Pablo Teta, chercheur au Museo Argentino de Ciencias Naturales de Buenos Aires, en Argentine, a commencé à étudier les souris hirsute à poil doux et dans le cadre de sa thèse de doctorat. Il a constaté que certains individus de l’espèce étaient très grands et d’autres vraiment petits. Au début, il pensait qu’il s’agissait d’espèces différentes, mais l’analyse de l’ADN a montré qu’il s’agissait bien des mêmes.
Il existe de nombreuses « règles » de la nature qui expliquent les tendances que nous observons dans la vie. Par exemple, la règle de Bergman explique pourquoi les animaux d’une même espèce sont plus grands sous les hautes latitudes.
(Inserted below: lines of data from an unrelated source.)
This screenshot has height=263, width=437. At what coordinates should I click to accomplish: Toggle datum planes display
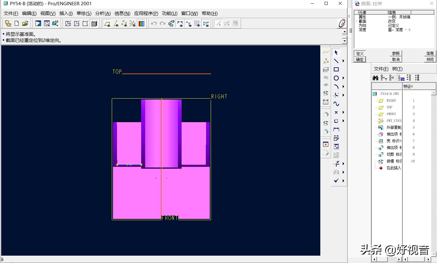(107, 24)
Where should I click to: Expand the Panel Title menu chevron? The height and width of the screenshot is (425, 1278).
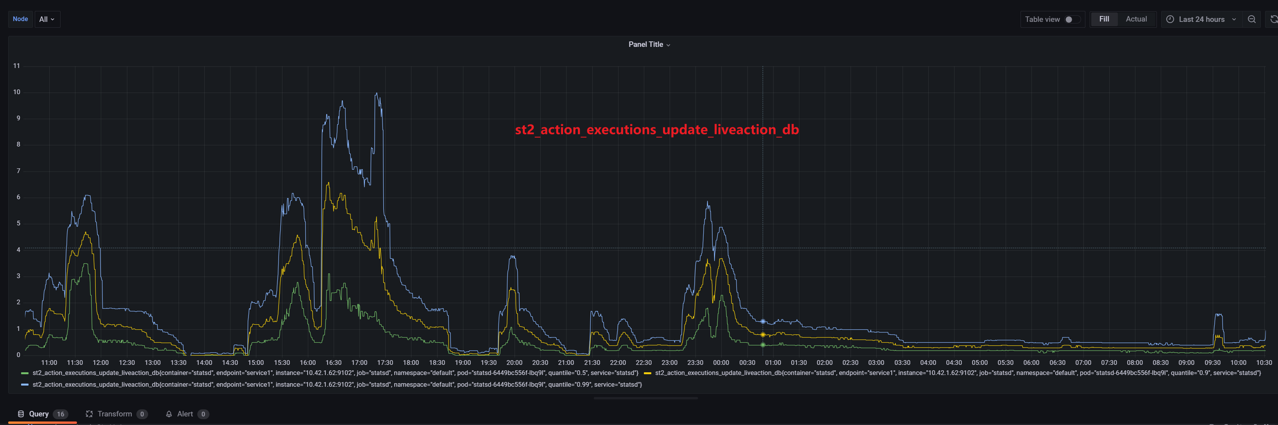point(668,45)
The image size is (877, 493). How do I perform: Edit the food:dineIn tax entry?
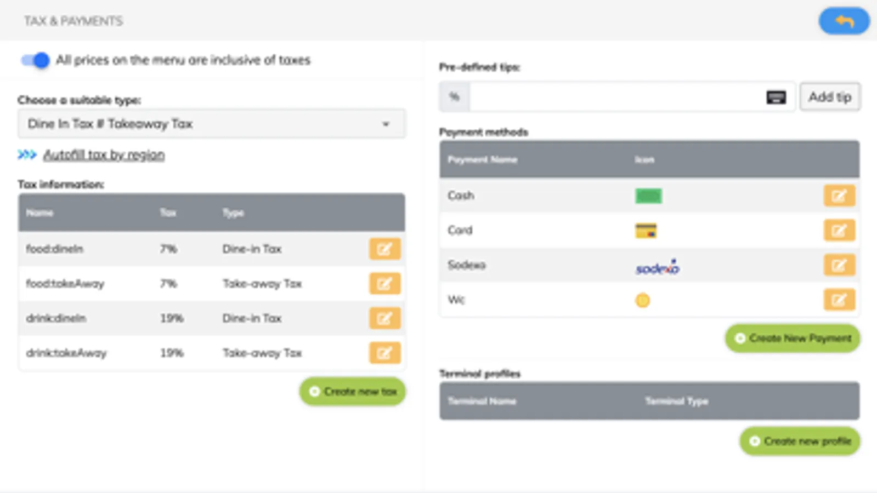pos(384,249)
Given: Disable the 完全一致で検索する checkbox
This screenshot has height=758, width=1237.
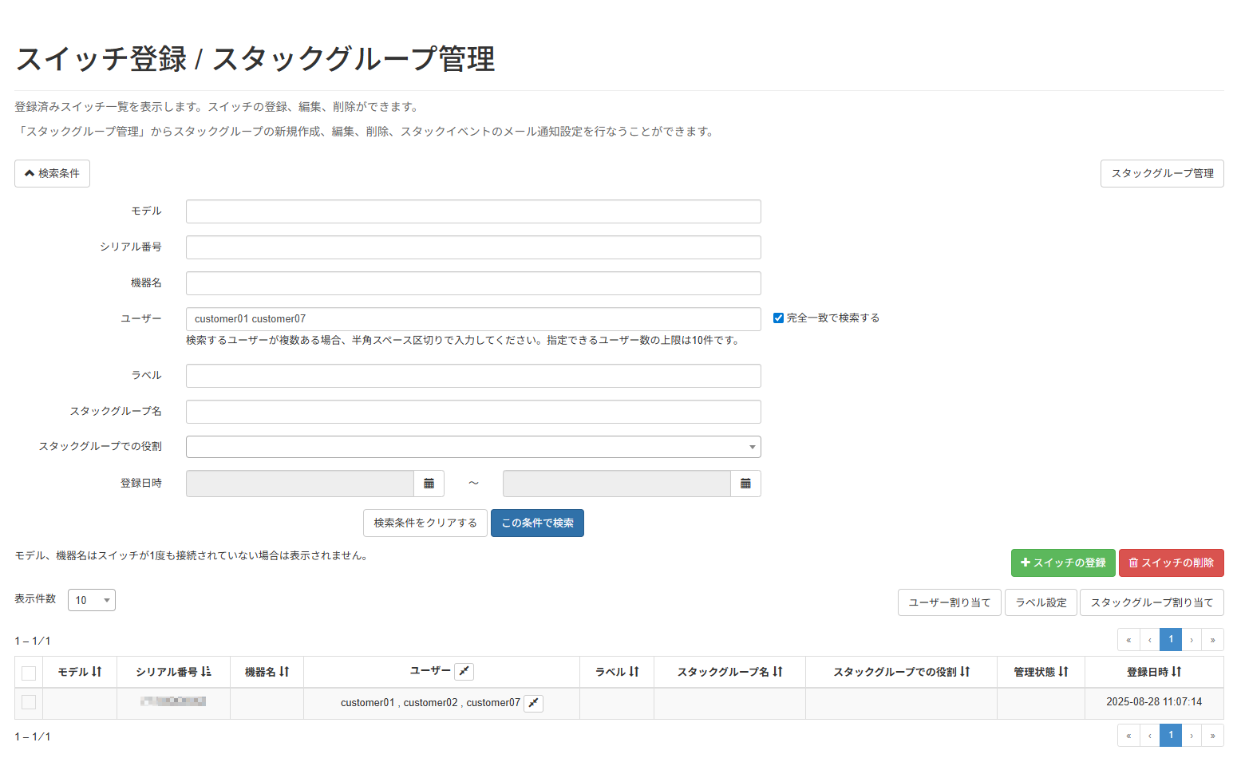Looking at the screenshot, I should 778,317.
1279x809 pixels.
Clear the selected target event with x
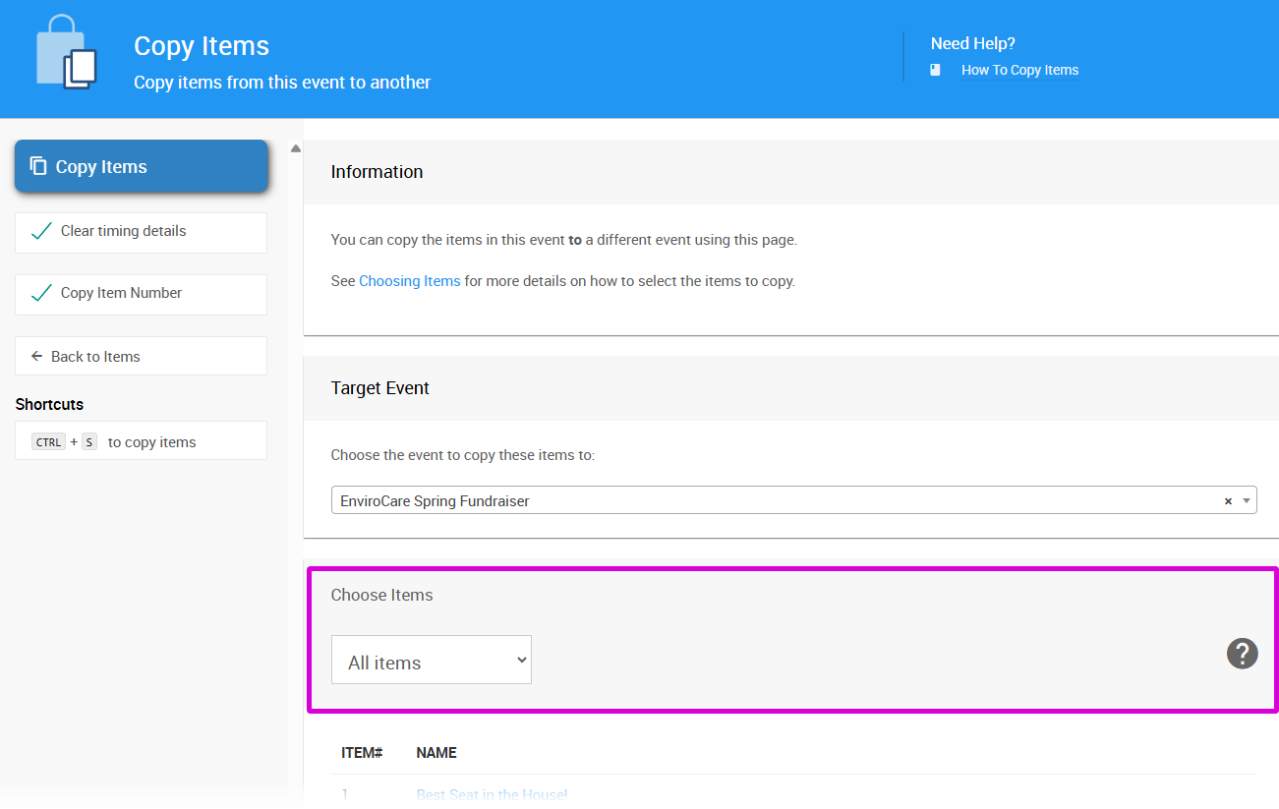(x=1228, y=501)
Le cerf de Virginie du Canada, par exemple, est plus grand que ses cousins de Floride, et ce parce qu’un corps plus épais par rapport à sa surface permet de mieux retenir la chaleur. Cette nouvelle découverte pourrait bien ouvrir la voie à une nouvelle règle.
Les chercheurs ont utilisé des analyses statistiques pour comparer les mesures de 450 crânes de souris, en cherchant à trouver un modèle pour expliquer les différences de taille. Ils ont ensuite essayé de faire correspondre leurs résultats à différentes règles biologiques, mais cela n’a mené nulle part. Il n’y avait tout simplement pas de lien étroit entre la taille de la souris et la distance à laquelle le spécimen vivait au nord ou au sud, par exemple.
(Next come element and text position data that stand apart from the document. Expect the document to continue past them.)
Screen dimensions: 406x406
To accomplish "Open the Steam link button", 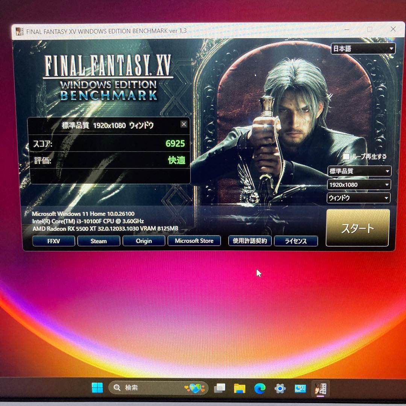I will (x=98, y=241).
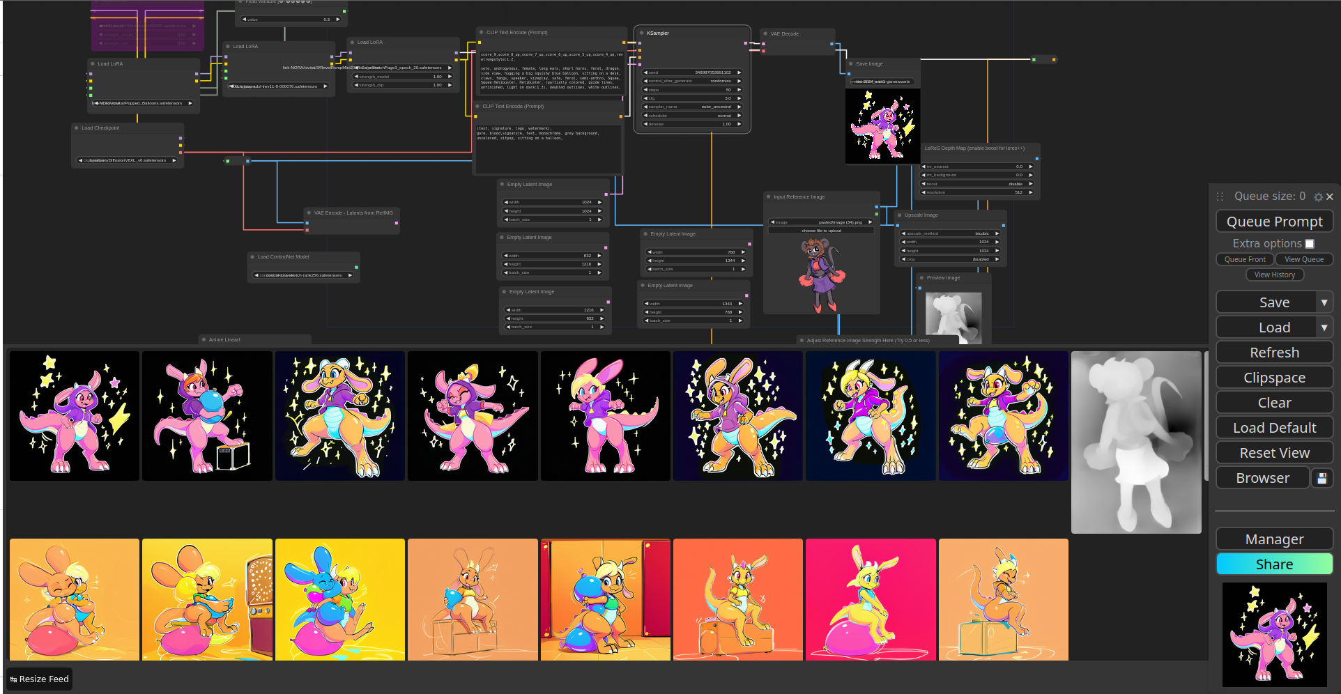Viewport: 1341px width, 694px height.
Task: Select the depth map thumbnail in feed
Action: [1136, 442]
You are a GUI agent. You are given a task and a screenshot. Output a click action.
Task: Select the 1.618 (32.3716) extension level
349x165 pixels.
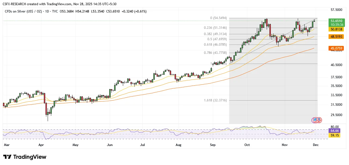(x=215, y=100)
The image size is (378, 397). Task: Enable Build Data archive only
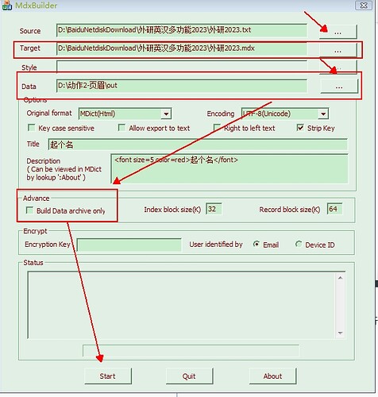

En revanche, la longitude, c’est-à-dire la distance à laquelle les souris vivaient à l’est ou à l’ouest, était liée à un modèle. Les chercheurs pensent que cela pourrait être lié à la « règle des ressources ». Selon cette règle, les individus d’une même espèce ont tendance à être plus grands là où il y a plus de ressources que là où il y en a moins. La taille des souris dans les Andes semblait suivre cette règle.
Cependant, il restait la question ouverte de savoir pourquoi il y avait plus de ressources sur le versant ouest des Andes que sur le versant est. C’est là qu’intervient l’effet d’ombre pluviométrique, qui résulte de la façon dont la vapeur d’eau se déplace au-dessus des chaînes de montagnes. L’air humide qui s’élève d’un côté d’une montagne perd progressivement son humidité, laissant l’autre côté dans « l’ombre » de la pluie.
A partir de l’étude : comment l’ombre pluviométrique affecte les souris. (Teta et col./ journal of Biogeography)
L’effet d’ombre pluviométrique correspondait parfaitement à la taille des rongeurs. Les chercheurs ont affirmé que c’était la première fois que quelqu’un prouvait ses effets sur les mammifères. Bien que cette découverte soit passionnante pour eux, elle n’est pas nécessairement une bonne nouvelle pour les souris, qui vont être confrontées à une situation difficile en raison du changement climatique prévu dans la cordillère des Andes.
Selon Noé de la Sancha :
Avec le changement climatique, nous savons que nous allons voir des modifications spectaculaires de la température tout au long de l’année, et des changements dans les précipitations. Bien qu’il ne s’agisse peut-être pas des plus importantes variables les affectant le bien-être de la souris, elles sont importantes pour déterminer les sources de nourriture disponibles.
L’étude publiée dans le journal of Biogeography : Andean rain shadow effect drives phenotypic variation in a widely distributed Austral rodent et présentée sur le site du Field Museum : These mice grow bigger on the rainier sides of mountains. It might be a new rule of nature.